Re: [DISCUSS] KIP-179: Change ReassignPartitionsCommand to use AdminClient

2017-08-01 Thread Tom Bentley
I have added the timeout I mentioned before, because it makes the
implementation of topic alteration more symmetric with the topic creation
APIs.

I have also added a section ("Policy") on retrofitting the
CreateTopicPolicy's rules to topic alteration requests, and made a few
other minor fixes.

I've still not factored out the topic name from the ReplicaStatusRequest
(Ismael, do you have an opinion about that?)

If any one else has some feedback on this KIP that would be great.
Otherwise, I would like to start a vote on this KIP before the end of the
week.

Thanks,

Tom

On 26 July 2017 at 11:45, Tom Bentley  wrote:

> I've updated the KIP to fix those niggles, but I've not factored out the
> topic name from the ReplicaStatusRequest, yet.
>
> Looking at the topic creation APIs in more detail, the CreateTopicsOptions
> has
>
> * `shouldValidateOnly()`, which would make a lot of sense for the alter
> topic APIs
> * `timeoutMs()`, which I'm not sure sure about...
>
> Topic creation doesn't require shifting replicas between brokers so it's
> reasonable to support timeout, because we don't expect it to take very long.
>
> Topic alteration usually takes a while because we are going to have to
> move replicas. Since we're adding a whole API to track the progress of that
> replication, I'm inclined to think that having a timeout is a bit pointless.
>
> But should the replicaStatus() API have a timeout? I suppose it probably
> should.
>
>
> On 26 July 2017 at 10:58, Tom Bentley  wrote:
>
>> Thanks Paolo,
>>
>>   *   in the "Public Interfaces" section you wrote
>>> alterTopics(Set) but then a collection is used (instead of a
>>> set) in the Proposed Changes section. I'm ok with collection.
>>>
>>
>> Agree it should be Collection.
>>
>>
>>>   *   in the summary of the alterTopics method you say "The request can
>>> change the number of partitions, replication factor and/or the partition
>>> assignments." I think that the "and/or" is misleading (at least for me).
>>> For the TopicCommand tool you can specify partitions AND replication factor
>>> ... OR partition assignments (but not for example partitions AND
>>> replication factor AND partition assignments). Maybe it could be "The
>>> request can change the number of partitions and the related replication
>>> factor or specifying a partition assignments."
>>>
>>
>> Is there a reason why we can't support changing all three at once? It
>> certainly makes conceptual sense to, say, increase the number of partitions
>> and replication factor, and specify how you want the partitions assigned.
>> And doing two separate calls would be less efficient as we sync new
>> replicas on brokers only to then move them somewhere else.
>>
>> If there is a reason we don't want to support changing all three, then we
>> can return the error INVALID_REQUEST (42).

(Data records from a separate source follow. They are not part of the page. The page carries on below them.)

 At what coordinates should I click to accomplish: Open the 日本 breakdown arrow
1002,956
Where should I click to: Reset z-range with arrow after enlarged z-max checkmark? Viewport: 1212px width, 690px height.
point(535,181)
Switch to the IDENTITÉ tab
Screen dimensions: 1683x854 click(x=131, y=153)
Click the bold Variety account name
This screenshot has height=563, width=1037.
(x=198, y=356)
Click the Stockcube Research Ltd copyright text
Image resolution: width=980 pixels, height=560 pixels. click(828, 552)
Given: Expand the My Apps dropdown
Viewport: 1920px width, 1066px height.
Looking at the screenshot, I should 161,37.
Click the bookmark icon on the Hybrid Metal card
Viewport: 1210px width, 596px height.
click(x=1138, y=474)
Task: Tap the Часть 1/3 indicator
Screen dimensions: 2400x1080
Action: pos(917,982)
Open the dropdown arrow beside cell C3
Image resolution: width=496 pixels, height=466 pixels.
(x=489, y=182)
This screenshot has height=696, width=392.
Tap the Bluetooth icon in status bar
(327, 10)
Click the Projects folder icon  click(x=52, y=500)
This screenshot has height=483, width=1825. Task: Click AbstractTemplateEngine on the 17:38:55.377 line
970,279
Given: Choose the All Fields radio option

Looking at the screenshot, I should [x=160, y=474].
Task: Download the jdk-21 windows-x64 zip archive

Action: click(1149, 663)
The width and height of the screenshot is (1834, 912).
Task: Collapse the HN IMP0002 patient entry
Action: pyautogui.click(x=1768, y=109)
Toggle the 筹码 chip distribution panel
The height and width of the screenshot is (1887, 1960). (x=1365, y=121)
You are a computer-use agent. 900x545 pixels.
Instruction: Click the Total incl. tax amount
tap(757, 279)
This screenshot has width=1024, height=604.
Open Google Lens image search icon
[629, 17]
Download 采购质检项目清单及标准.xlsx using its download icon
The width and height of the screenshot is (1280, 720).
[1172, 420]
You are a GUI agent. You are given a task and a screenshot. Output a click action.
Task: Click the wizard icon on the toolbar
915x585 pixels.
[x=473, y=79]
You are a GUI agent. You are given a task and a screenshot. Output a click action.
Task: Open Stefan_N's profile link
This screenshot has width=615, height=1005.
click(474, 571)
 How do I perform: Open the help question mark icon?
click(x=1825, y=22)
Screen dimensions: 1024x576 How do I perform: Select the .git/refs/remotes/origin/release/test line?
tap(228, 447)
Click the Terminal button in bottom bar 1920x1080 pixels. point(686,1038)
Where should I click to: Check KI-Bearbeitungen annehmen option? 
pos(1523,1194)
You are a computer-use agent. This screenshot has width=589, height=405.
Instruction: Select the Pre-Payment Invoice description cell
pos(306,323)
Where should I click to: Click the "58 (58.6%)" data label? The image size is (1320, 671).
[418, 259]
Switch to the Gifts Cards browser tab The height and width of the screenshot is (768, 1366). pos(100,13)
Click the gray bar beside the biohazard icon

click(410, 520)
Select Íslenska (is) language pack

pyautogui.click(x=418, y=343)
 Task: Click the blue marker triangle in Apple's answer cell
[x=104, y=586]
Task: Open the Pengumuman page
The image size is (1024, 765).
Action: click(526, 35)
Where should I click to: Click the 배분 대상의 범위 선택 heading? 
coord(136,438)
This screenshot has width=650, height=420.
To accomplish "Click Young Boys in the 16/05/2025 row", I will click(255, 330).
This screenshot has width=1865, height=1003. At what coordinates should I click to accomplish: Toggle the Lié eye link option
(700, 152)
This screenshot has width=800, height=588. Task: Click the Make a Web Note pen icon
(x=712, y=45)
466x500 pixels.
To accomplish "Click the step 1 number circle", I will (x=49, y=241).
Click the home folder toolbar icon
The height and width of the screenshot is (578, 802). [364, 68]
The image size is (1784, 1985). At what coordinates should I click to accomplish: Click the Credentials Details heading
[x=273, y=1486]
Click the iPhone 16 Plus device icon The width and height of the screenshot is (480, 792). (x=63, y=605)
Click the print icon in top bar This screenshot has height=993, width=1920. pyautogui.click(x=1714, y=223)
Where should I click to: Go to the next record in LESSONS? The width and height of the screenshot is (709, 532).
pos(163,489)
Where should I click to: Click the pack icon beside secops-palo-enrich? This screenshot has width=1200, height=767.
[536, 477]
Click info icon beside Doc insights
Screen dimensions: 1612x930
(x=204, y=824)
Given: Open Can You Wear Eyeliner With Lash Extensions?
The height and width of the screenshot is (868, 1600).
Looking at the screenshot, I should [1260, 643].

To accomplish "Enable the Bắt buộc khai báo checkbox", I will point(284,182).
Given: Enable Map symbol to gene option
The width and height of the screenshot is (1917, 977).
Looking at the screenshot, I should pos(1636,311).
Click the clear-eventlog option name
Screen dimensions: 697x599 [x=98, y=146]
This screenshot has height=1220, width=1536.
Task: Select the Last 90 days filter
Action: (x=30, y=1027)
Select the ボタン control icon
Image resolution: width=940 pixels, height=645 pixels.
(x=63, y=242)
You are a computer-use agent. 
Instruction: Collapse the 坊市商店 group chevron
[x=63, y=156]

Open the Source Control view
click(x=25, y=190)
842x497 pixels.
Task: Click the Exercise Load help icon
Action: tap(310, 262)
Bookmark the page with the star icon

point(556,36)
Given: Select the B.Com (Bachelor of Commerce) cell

That would allow us to support
>> changing all three at some time in the future, without having to change the
>> API.
>>
>>
>>>   *   I know that it would be a breaking change in the Admin Client API
>>> but why having an AlteredTopic class which is quite similar to the already
>>> existing NewTopic class ? I know that using NewTopic for the alter method
>>> could be misleading. What about renaming NewTopic in something like
>>> AdminTopic ? At same time it means that the TopicDetails class (which you
>>> can get from the current NewTopic) should be outside the
>>> CreateTopicsRequest because it could be used in the AlterTopicsRequest as
>>> well.
>>>
>>
>> One problem with this is it tends to inhibit future API changes for
>> either newTopics() or alterTopics(), because any common class needs to make
>> sense in both contexts.
>>
>> For createTopics() we get to specify some configs (the
>> Map), but since the AdminClient already has alterConfigs()
>> for changing topic configs after topic creation I don't think it's right to
>> also support changing those configs via alterTopics() as well. But having
>> them in a common AdminTopic class would suggest that that was supported.
>> Yes, alterTopics could return INVALID_REQUEST if it was given topic
>> configs, but this is just making the API harder to use since it is
>> weakening of the type safety of the API.
>>
>> I suppose we *could* write a common TopicDetails class and make the
>> existing nested one extend the common one, with deprecations, to eventually
>> remove the nested one.
>>
>>
>>
>>>   *   A typo in the ReplicaStatus : gpartition() instead of partition()
>>>   *   In the AlterTopicRequets
>>>  *   the replication factor should be INT16
>>>
>>
>> Ah, thanks!
>>
>>
>>>  *   I would use same fields name as CreateTopicsRequest (they are
>>> quite similar)
>>>   *   What's the broker id in the ReplicaStatusRequest ?
>>>
>>
>> It's the broker, which is expected to have a replica of the given
>> partition, that we're querying the status of. It is necessary because we're
>> asking the _leader_ for the 

Re: [DISCUSS] KIP-179: Change ReassignPartitionsCommand to use AdminClient

2017-07-26 Thread Tom Bentley
I've updated the KIP to fix those niggles, but I've not factored out the
topic name from the ReplicaStatusRequest, yet.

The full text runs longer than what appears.